Posted by Dori at 6:48 PM 6 comments

Wednesday, January 16, 2008

Just a Few Reasons Why Event Planning Sucks

1) That Guy who shows up at the crack of dawn on the first day and needs to be welcomed and babysat during breakfast when there are so, so, so many other things to do.

2) That Other Guy who shows up 5 minutes before the first part of the first day; and demands access to a land line, a new name tag, and a relocated spot in the conference room.

3) That Woman who has gluten allergies and needs a freshly mixed brew of caf- and de-caf coffee.

4) Those Weirdos with an aversion to condiments.

5) All Those Names: (in this case, our industry partners include Brett, Brendt, Bob, Rob, Ella, Ellen, Elie, and Eli); among our students are two Wangs, two Zhangs, two Wongs, two Yus, two Xus, and a Yang, Yi, and Yin.

Just saying.

Posted by Dori at 9:22 PM 3 comments

Tuesday, January 15, 2008

Dispatch from the Abyss

OK, so I have new appreciation for medical professionals. I've dated like 50 of them and they all bitch and moan about stress and sleep deprivation and I always intellectually understand it but now I kind of get it. And yes, I get that planning an event for 117 people (even one with 13 industry partners, a zillion faculty, algorithms, incredibly confusing role-plays in which the names are changed at the last minute and must be found and replaced in like 40 documents) is different than caring for cancer-stricken children 24/7 or whatever, but still.

I worked 87 hours last week (earning more than in a full semester of teaching - the single non-hateful thing about contract work is OVERTIME). And when I wasn't working I was dreaming or worrying about this event.

It is unbelievably busy/stressful, but I keep reminding myself that most of the craziness is the result of unavoidable things (faculty wants stuff edited and copied at the last minute, a student worker gets sick, etc.). Some people are (hilariously) marveling at my calm, but I am just a bundle of tired, nervous, slightly nauseous atoms (or neutrons or cells or something) whizzing around. I really need a big huge loving pep talk/thank you right now. Maybe with a side order of goat cheese souffle.

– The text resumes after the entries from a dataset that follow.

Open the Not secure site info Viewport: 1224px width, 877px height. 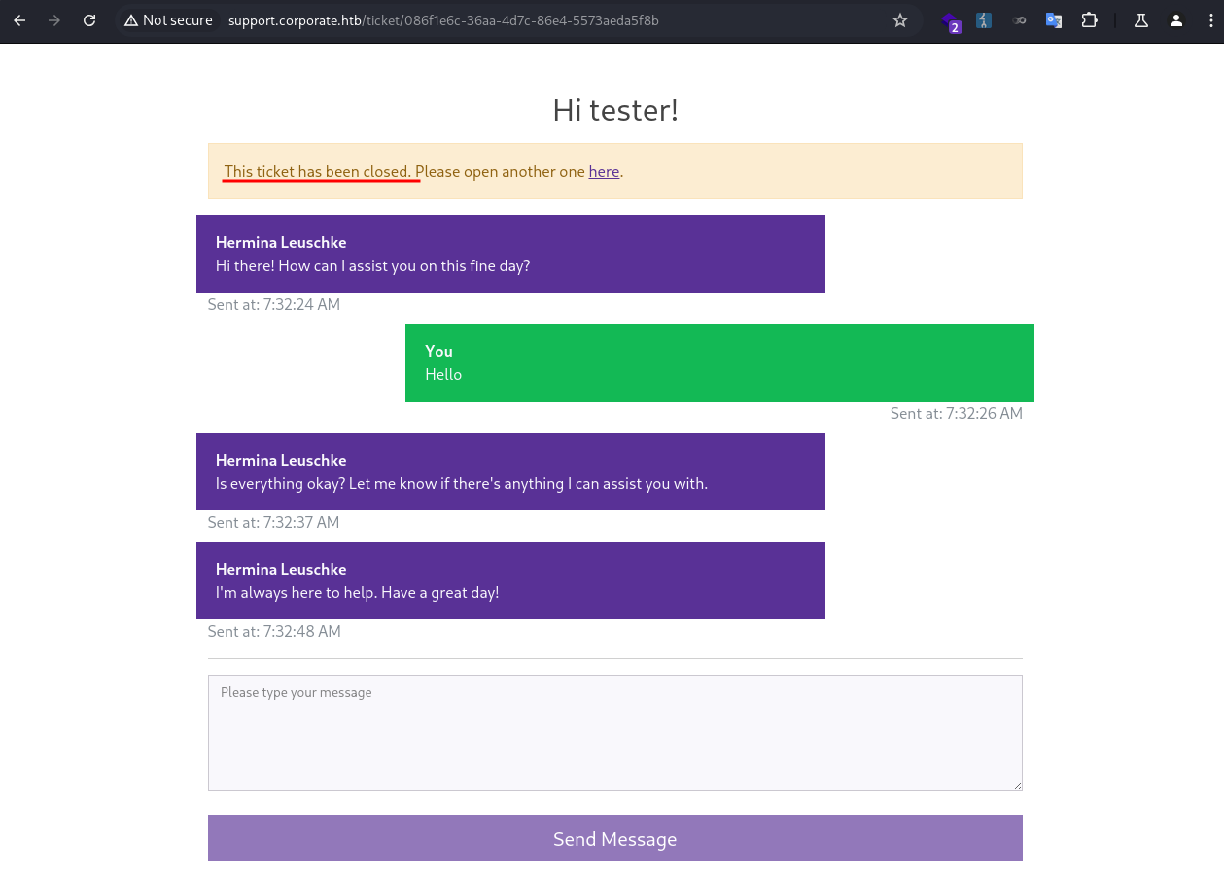tap(168, 20)
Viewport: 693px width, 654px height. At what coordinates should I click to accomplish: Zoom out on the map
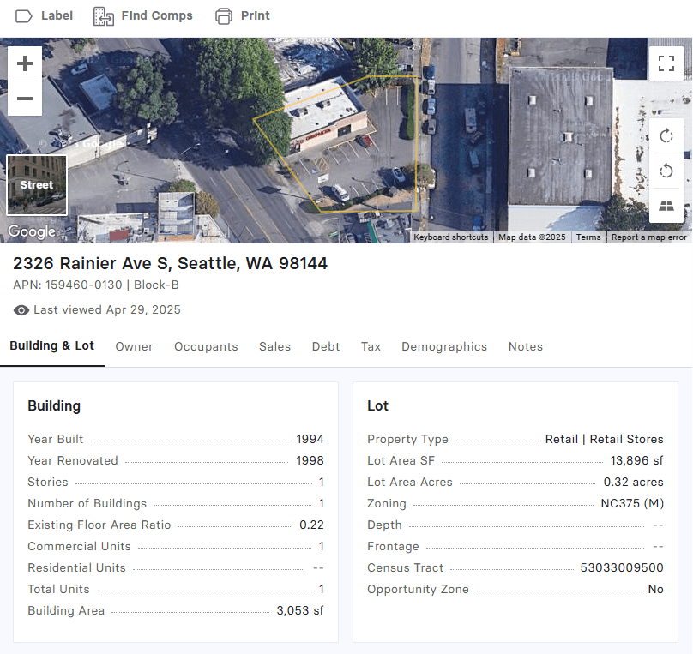point(25,99)
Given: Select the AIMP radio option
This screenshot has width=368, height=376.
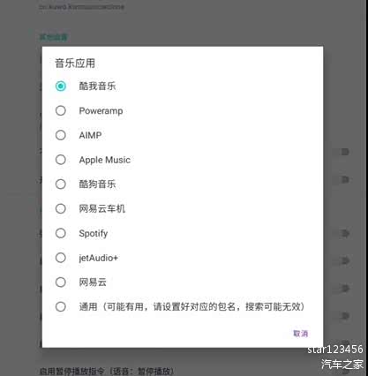Looking at the screenshot, I should click(61, 135).
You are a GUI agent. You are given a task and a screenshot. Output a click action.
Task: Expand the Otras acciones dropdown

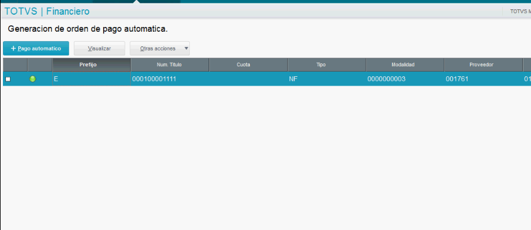click(160, 49)
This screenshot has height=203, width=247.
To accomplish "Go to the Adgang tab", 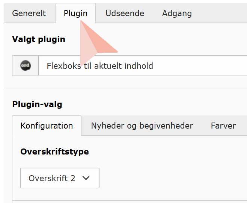I will [177, 14].
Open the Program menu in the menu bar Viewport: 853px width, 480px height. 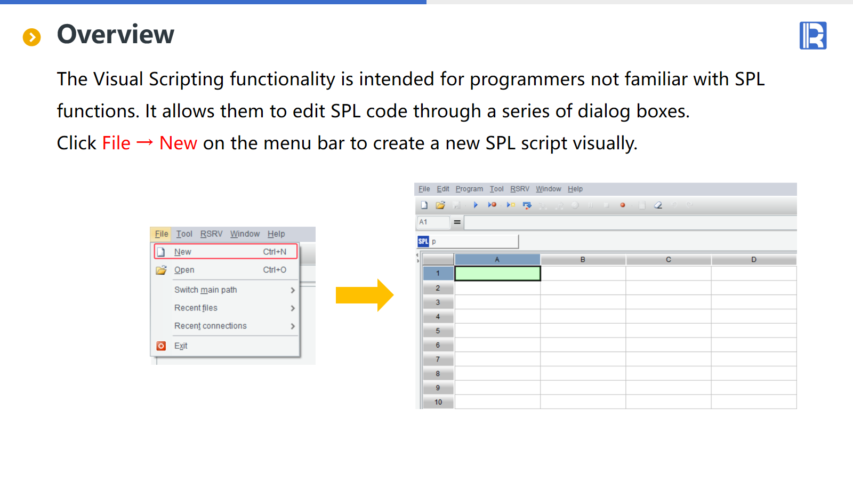click(469, 189)
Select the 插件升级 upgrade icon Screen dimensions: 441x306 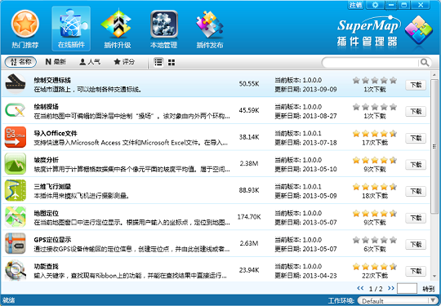(x=118, y=24)

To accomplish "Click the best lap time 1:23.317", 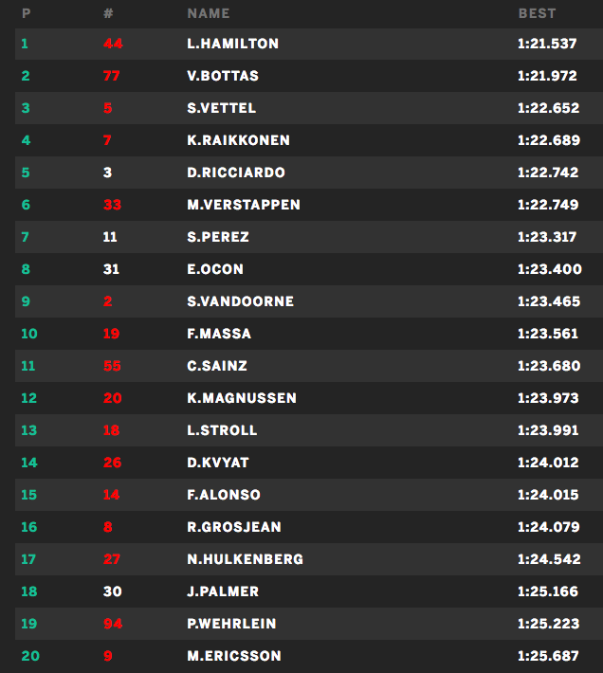I will [x=547, y=237].

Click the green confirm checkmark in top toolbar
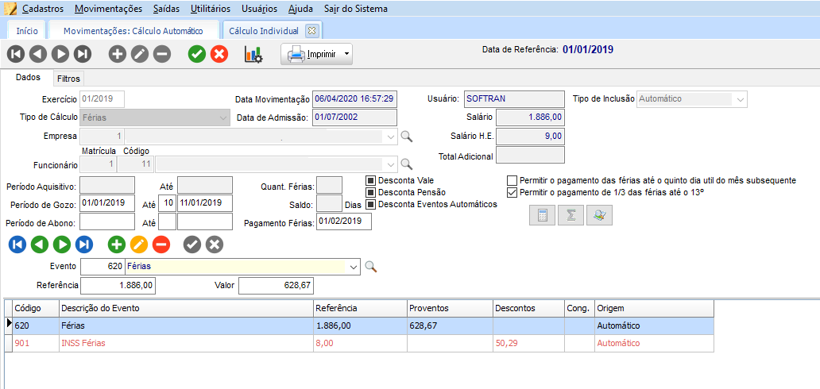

Luckily I get a lot of satisfaction from the students and the event itself, and hopefully the second wind that should be kicking in any time now.

Posted by Dori at 8:53 PM 3 comments

Monday, January 07, 2008

I + E = Intensity and Excitement

So a big huge work project (two 7-day training events) is consuming my emotional/intellectual energy. I spend most of every day either working on said project; worrying about said project; or having long, boring dreams about it.

I refuse to refer to the project or the upcoming weeks as "hellish", "nightmarish" or "insane". Instead, I'm referring to the immediate future as "a time of intensity and excitement".

I will not bore you with the level of complexity associated with this "challenging"project. There are two tidbits that really capture it all.

Behold:

1) Remember how I'm working with scientists in my job? Well, the scientists have all kinds of interesting ways of giving directions. Instead of saying "make enough packets for 13 groups of ten students, plus copies for their 13 T.A.s and a few extras", the professors direct poor my poor humanities-educated self as follows: "Make 13S + 13T + E packets, whereas S = number of students, T = Teaching Assistants, and E = extras."

2) There's an exercise in which pairs of students have to have a conversation, and then switch
partners seven times. To my knowledge, normal people in the normal world would organize this as follows: "Students, pick a random person and pair up with him/her. Now pair up with another person you haven't spoken with." [repeat five more times].

But here: this would be way too simple. And thus the lovely faculty have devised an algorithm to randomly pair up 122 students in seven different (and completely random) permutations.